The Banking Group which has risen 44 pct in a month are well-ahead of the £800 million expected for first half, and reported pre-tax profit twice that at £1.6 billion.

Total revenue meanwhile was reported as rising five per cent to just under £12.5 billion.

Eric Daniels, Chief Executive Officer of Lloyds Banking Group, said, "I am delighted to announce our first half results which demonstrate the strength of the Group's core businesses."

"The principal element of the Group's strategy remains the focus on building deep, long-lasting customer relationships in all its franchises." paying note to HBOS which enjoyed its first profits as part of the Lloyds Banking Group since being merged.

Bruce Packard, Financial analyst at Seymour Pierce stockbrokers however was less impressed: "LLOY management is to be congratulated for reporting PBT well ahead of expectations. Yet, this is profit in an accounting sense, rather than an economic sense, given the £132bn of Government support the Group is still receiving and the billions of wholesale funding with maturity of less than one year maturity. As a stock broker it is pleasing to see customer deposits leaving the banking system to go into equity markets, as a banks analyst it makes us nervous. Our recommendation is Sell."

Richard Hunter, Head of UK Equities at Hargreaves Lansdown Stockbrokers, commented, "Lloyds has made its own contribution to the generally positive global banking story so far.

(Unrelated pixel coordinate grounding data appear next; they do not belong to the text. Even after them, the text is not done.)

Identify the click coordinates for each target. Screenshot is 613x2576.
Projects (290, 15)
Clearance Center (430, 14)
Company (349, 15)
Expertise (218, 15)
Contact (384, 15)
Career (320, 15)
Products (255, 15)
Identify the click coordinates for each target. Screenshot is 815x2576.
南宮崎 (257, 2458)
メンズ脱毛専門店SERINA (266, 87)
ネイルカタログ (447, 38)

"In particular, the level of impairments propelled the group into the black, following a significant drop from the previous year...Whilst the government stake continues to overhang the shares, there is nonetheless a theoretical paper profit after the price has exceeded the quoted breakeven price of 63p.

"Even though the general market consensus remains that there is better value to be found elsewhere in the sector, the overall market view for the shares is a strong hold." he added.